Saturday, 28 March 2015

Wk 29 - MINDLAB - Kaitiakitanga

This post is part of an assessment for a paper on "Applied Practice in Context", part of the Postgraduate in Digital and Collaborative Learning programme offered by Mindlab and UNITEC.

Kaitiakitanga(noun) guardianship, stewardship, trusteeship, trustee.(Maori Dictionary)

What really resonates for me with the concept of kaitiakitanga is the sense of oneness and interconnectedness with all things that underpins the notions of guardianship, stewardship and trusteeship. 

Dr Apirana Mahuika
Dr Apirana Mahuika, at the Royal Society, portrays the contrast between western and indigenous Maori views on science (medicine)by recounting being a young man contrasting his newly learned "western" medical beliefs when describing an illness and that of "Koro" (grandfather) of a sick teenager. "Koro" describes it from an indigenous viewpoint where there is an interconnectedness with the cause (family issues) and treatment (leaves and plants from a place of significance connected to his people).

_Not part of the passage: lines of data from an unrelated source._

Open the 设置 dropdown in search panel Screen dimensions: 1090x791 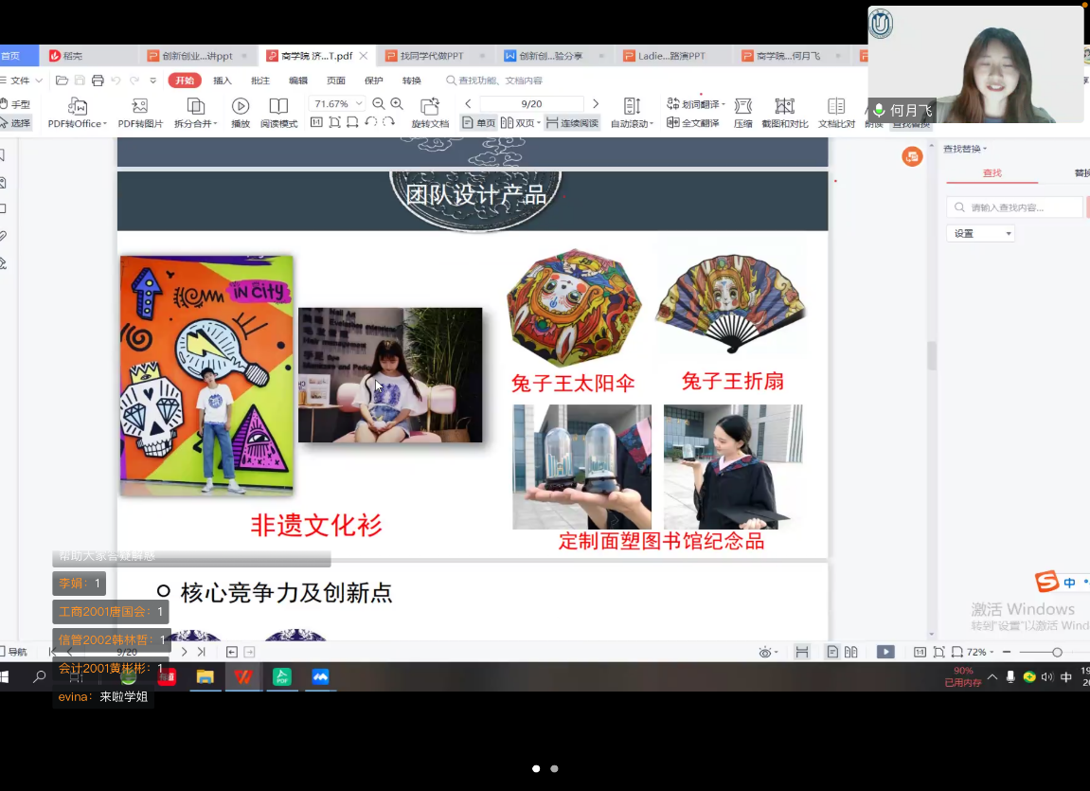click(980, 233)
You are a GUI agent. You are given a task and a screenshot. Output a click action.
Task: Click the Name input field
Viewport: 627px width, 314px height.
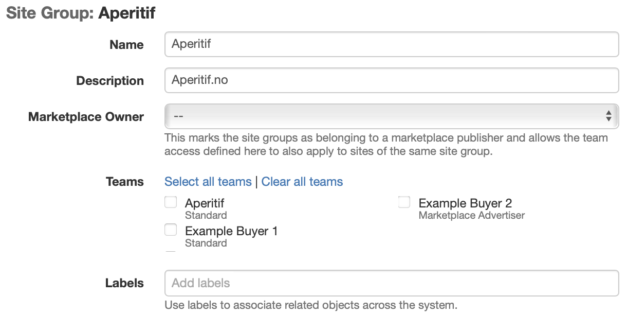pyautogui.click(x=391, y=44)
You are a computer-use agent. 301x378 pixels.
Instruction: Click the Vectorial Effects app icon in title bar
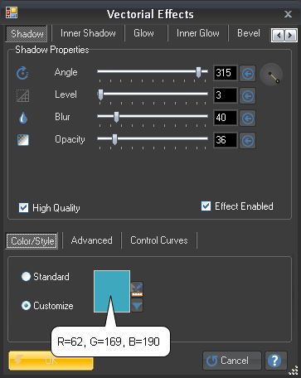coord(12,12)
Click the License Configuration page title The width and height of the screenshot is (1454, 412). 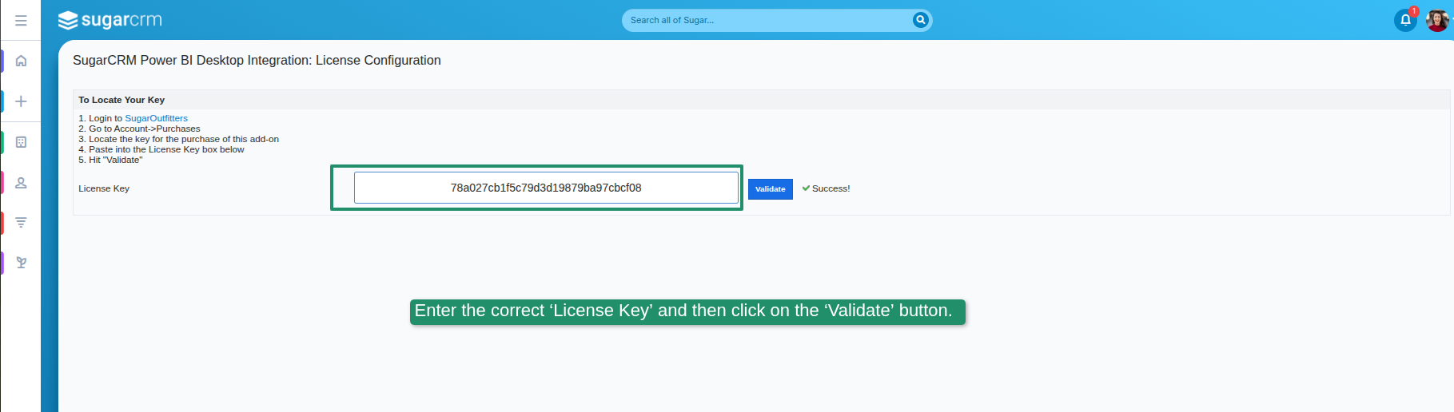pos(257,61)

Koro is practicing Kaitiakitanga.

Dr Mahuika also talks of the importance of relationships over partnerships, whanau and whanaungatanga and that  "our relationship to one another is the driving force which has enabled us to survive in the past and in the future". However, "one size does not fit all" - all Maori are not the same! At ASHS we value respectful student-teacher relationships as we "are on the learning journey side by side" and students are encouraged to "be themselves" which echoes Dr. Mahuika's view.
Dr. Rose Pere, emphasises the importance of respect suggesting we have the right to be ourselves whilst respecting each other and the environment. 
"I have a right to be me; who I am. Be yourself. Be true to yourself. Don't worry how you look for others. All waters want to reflect my image!" 
"Our similarities and differences are to be celebrated. It would be boring if only Maori people existed"           Dr. Rose Pere

 In a school setting this can be reflected by ensuring that students have a right to be themselves and respected for it. That is, for example, " to be Maori and be successful as Maori". I use "eco respect - respect for the environment, community and ourselves" as a concept with my students which we explore together and co-construct a way of being in our learning environment. 

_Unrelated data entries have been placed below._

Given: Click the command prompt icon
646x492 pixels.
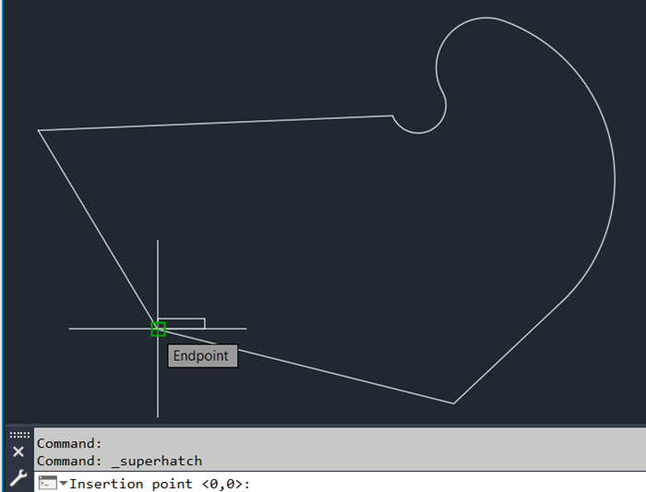Looking at the screenshot, I should coord(47,483).
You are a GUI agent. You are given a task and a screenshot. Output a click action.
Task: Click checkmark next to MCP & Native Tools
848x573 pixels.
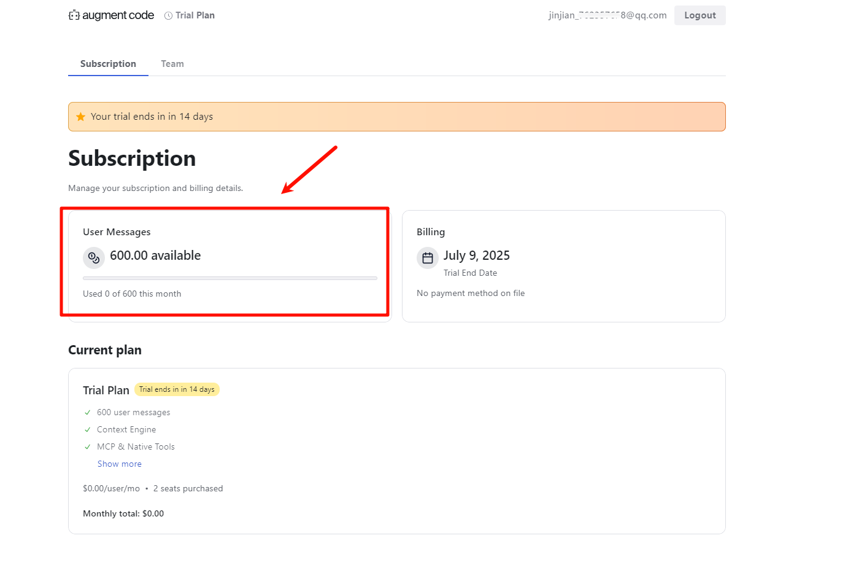click(88, 447)
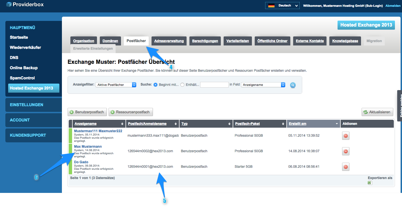Click into the search text field

coord(214,85)
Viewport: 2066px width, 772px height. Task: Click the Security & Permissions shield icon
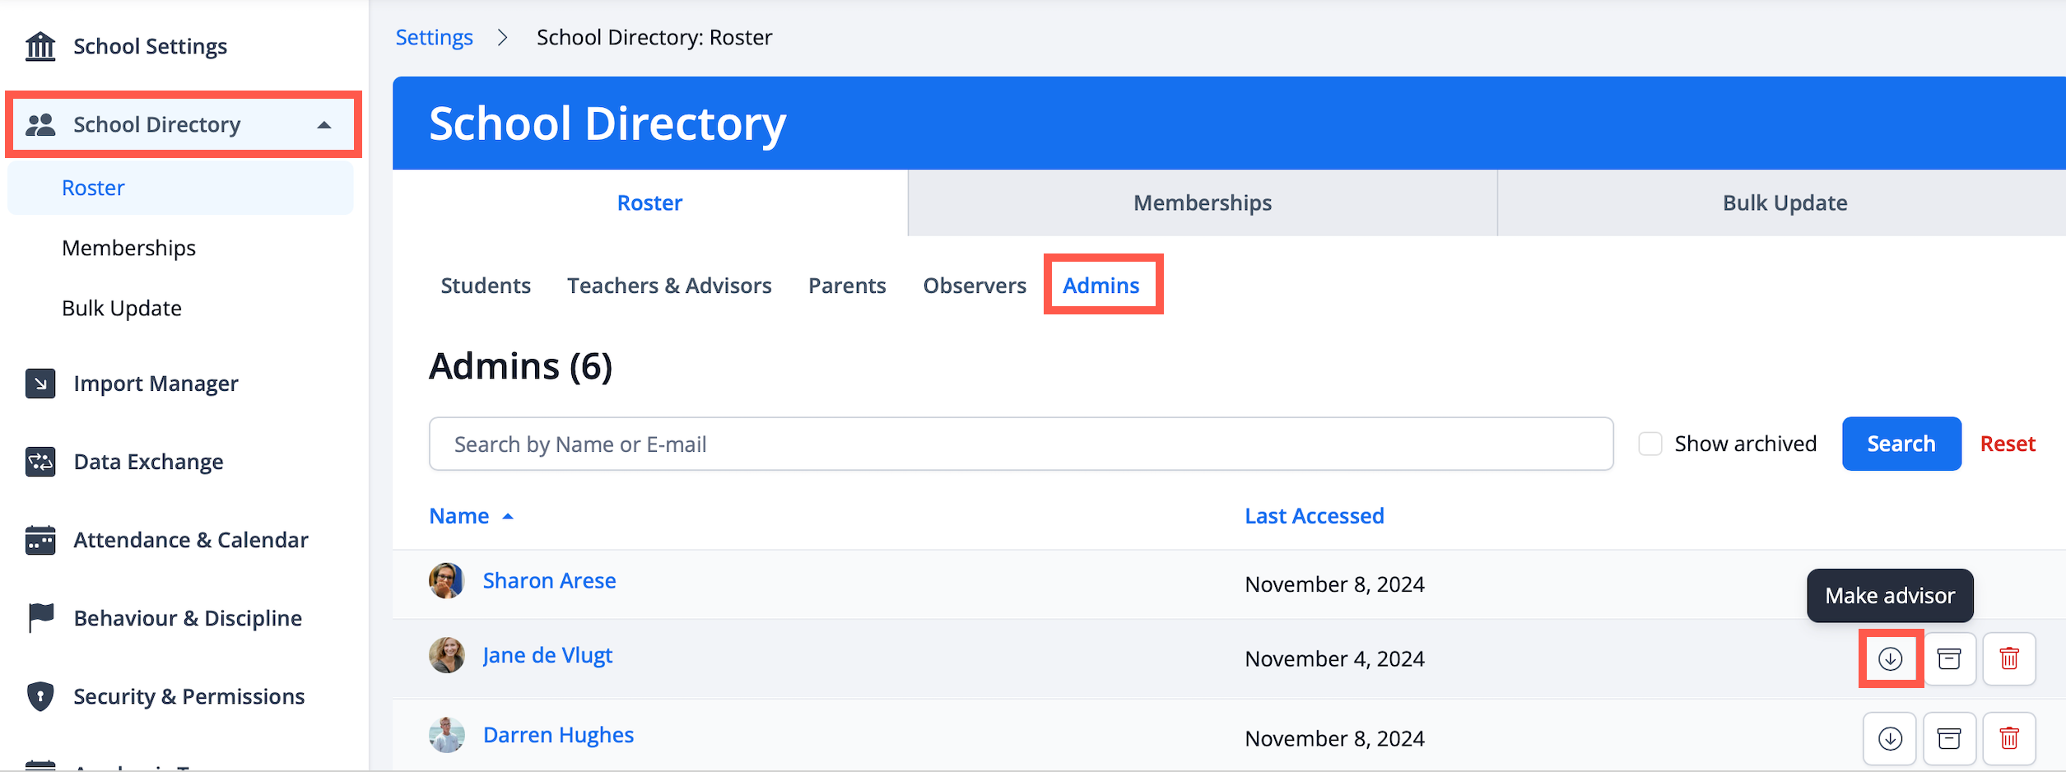coord(40,696)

Interconnectedness is a concept that prevails, not only with Maori but with indigenous people across the globe. Centuries old knowledge and practices, or traditional science has the potential to interweave with "modern" western science which is seeking to explain "scientifically" what has been know for years. However, modern science does not accept traditional science as equal. Yet, there is potential for the two to interweave: be interconnected.  Where is the interconnectedness when we teach? Students go into one class and "do science" then go to another class and "do art" and so on.......Shouldn't we be considering breaking down these "subject silos" and helping students understand how different subjects inter- relate in the real world? Wouldn't it be fantastic if our education system could model this. It is starting to happen in some schools such as Hobsonville Point Secondary School and to some degree during Impact Projects as Albany Senior High School.

It is important that as teachers, wherever possible, we share with our students not only from the lens of a modern western system but establish links with the beliefs, customs, practices and knowledge of our indigenous people.  Within the technology curriculum (NZC, 2007) the "Nature of Technology" strand provides space for this to occur. However, it MUST not be tokenism. To avoid this teachers would (and should) be required to gain a deeper understanding of Te Ao Maori (the Maori world) and to "challenge the assumptions inherent in western knowledge, science and modern education theory" (Dr. Marie Baptiste) or at the very least give equal weighting to both.